Phone Booth Graveyard
The phone booths of New York City have all but disappeared, but their remains were once found in this "graveyard," sadly now removed as well.
The convenience of the cell phone and its complete saturation of our culture has deemed it practically a necessity, making the common phone booth a thing of the past. But where do these large, obsolete phone boxes go when they die?
For decades, tall, stately phone booths stood on nearly every street as a comforting sign that connection was merely a bit of pocket change away. One of the dinosaurs of communication technology, phone booths were a former staple in any city or town, large or small. In a time when people had numbers memorized or scratched onto matchbooks and needed to call home when out in the world, phone booths were there to make sure there was a way to reach out and touch those you loved—or make an anonymous phone call that couldn’t be traced.

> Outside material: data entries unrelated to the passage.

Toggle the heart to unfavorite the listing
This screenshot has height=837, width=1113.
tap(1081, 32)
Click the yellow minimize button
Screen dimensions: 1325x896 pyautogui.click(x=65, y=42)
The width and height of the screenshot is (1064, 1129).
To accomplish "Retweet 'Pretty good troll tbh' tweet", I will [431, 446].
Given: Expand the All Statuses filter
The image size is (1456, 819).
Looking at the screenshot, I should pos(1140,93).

Film and TV used them as the perfect iconic setting for when superheroes needed a place to change outfits, lonely travelers needed a place to get out of the rain and hear their lover’s voice, or violent outbursts occurred as one person took their sweet time with no regard to someone else waiting their turn. The solution to countless problems and the refuge to a myriad of characters, the phone booth is forever branded on the face of modern culture.

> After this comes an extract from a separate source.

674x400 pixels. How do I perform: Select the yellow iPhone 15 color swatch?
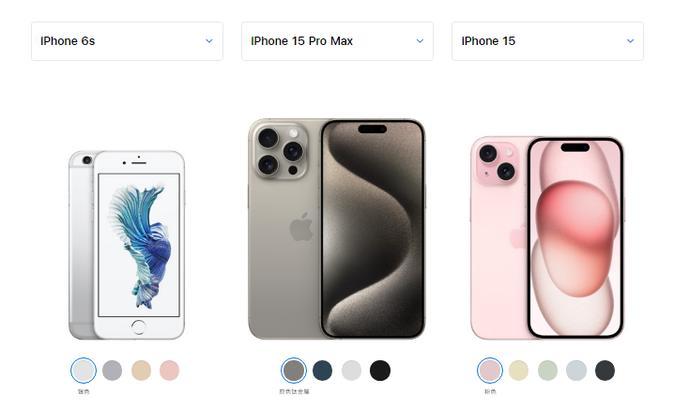coord(518,370)
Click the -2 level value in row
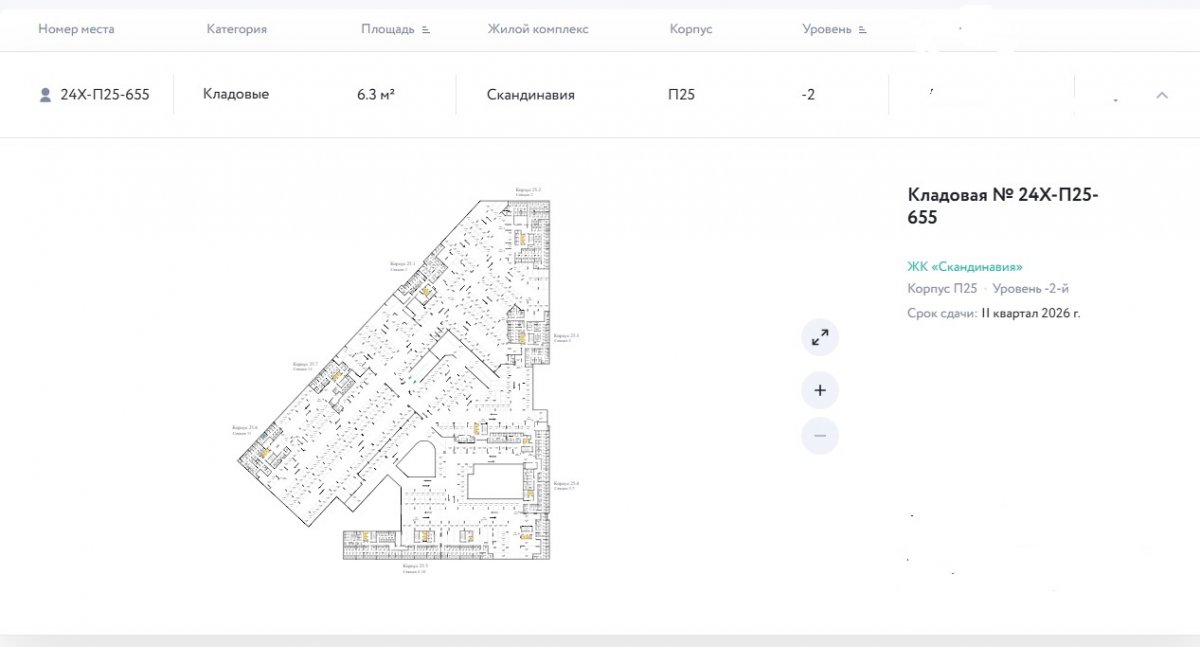This screenshot has height=647, width=1200. [x=808, y=95]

Despite their permanent place in the history of the 20th century, the phone booth has been falling swiftly into extinction since the stratospheric rise of the cell phone, a convenience and technology with which the antiquated booth simply can’t compete. In New York, you’d be hard pressed to find someone on the bustling streets without their trusty pocket computer, and the formerly trusty phone booths are few and far in-between, so where have they gone?
There’s no accounting for all of them, but at least 100 of them resided underneath the elevated railroad tracks near 135th Street and 12th Avenue in a decaying collection of a bygone era. Like many other cities, New York has found the structures no longer good for much besides art installations or decoration, so they stored them here and there, out of the way, in piles of rusted metal being referred to as “Phone Booth Graveyards.

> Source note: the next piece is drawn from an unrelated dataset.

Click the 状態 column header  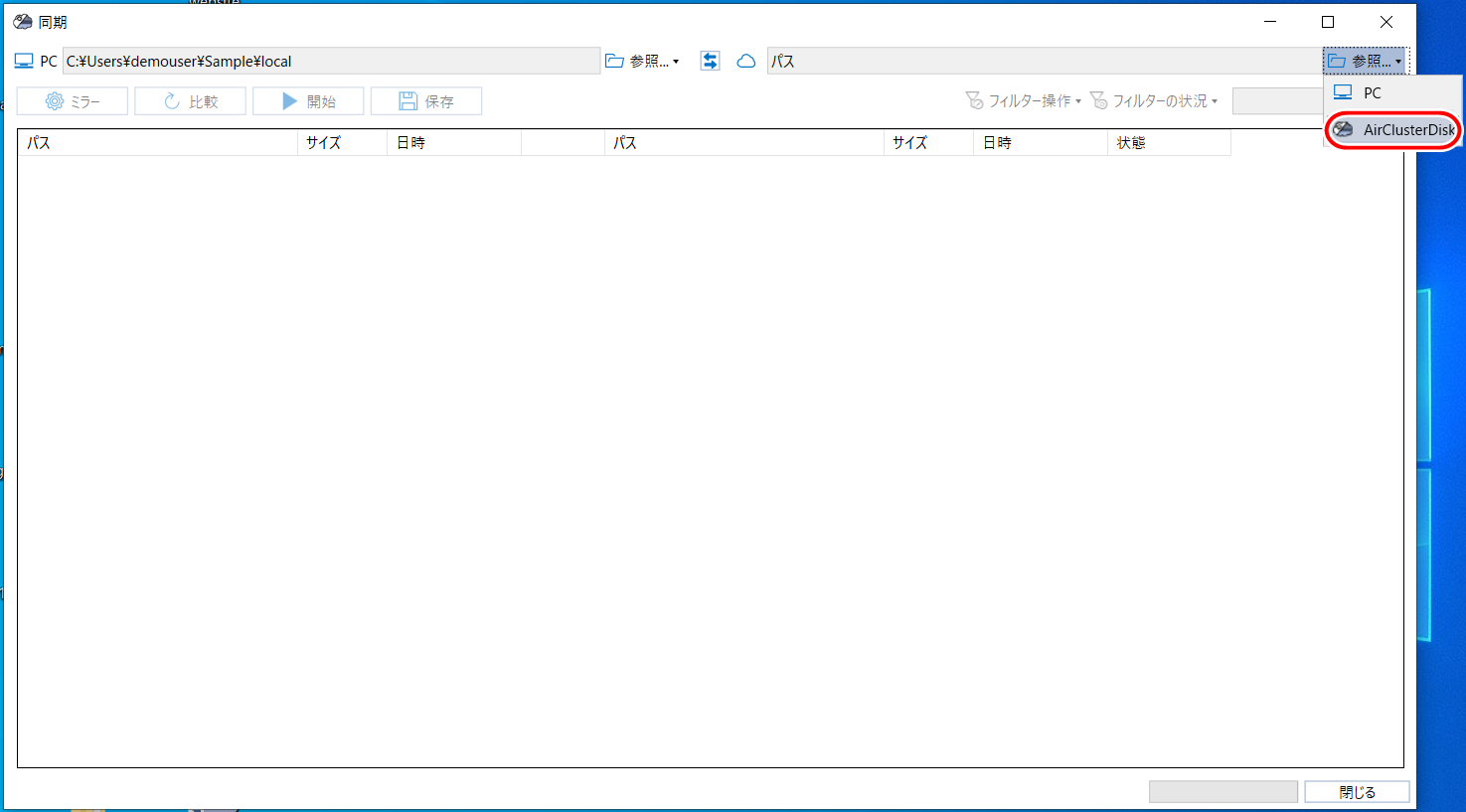[x=1167, y=143]

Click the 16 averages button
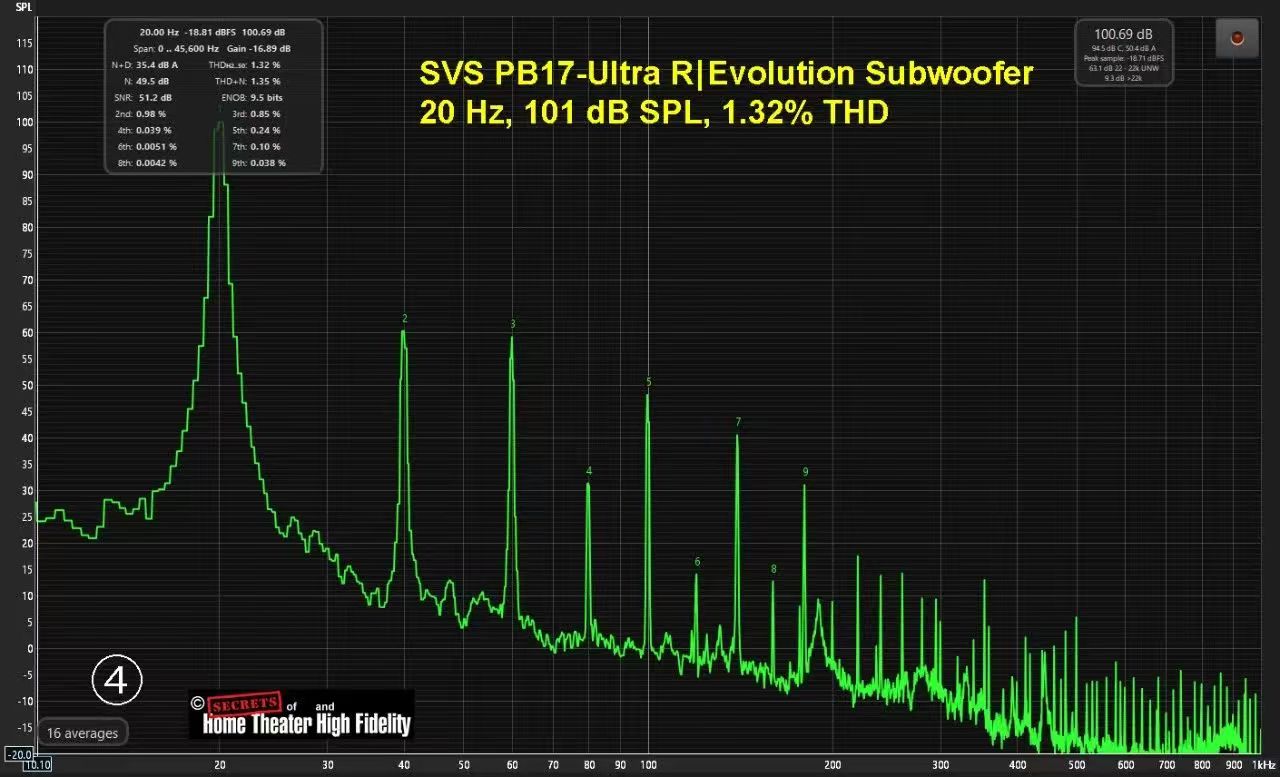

Although the archaic communication tool seems quickly on its way out, New York City’s information technology and telecommunications department states that there are still roughly 10,524 public pay phones still in service along the city’s sidewalks, 5,429 of which operator in Manhattan. Where and when they will finally be put to rest is anyone’s guess.
Sadly, as of January 2014, the old phone booths had reportedly been removed.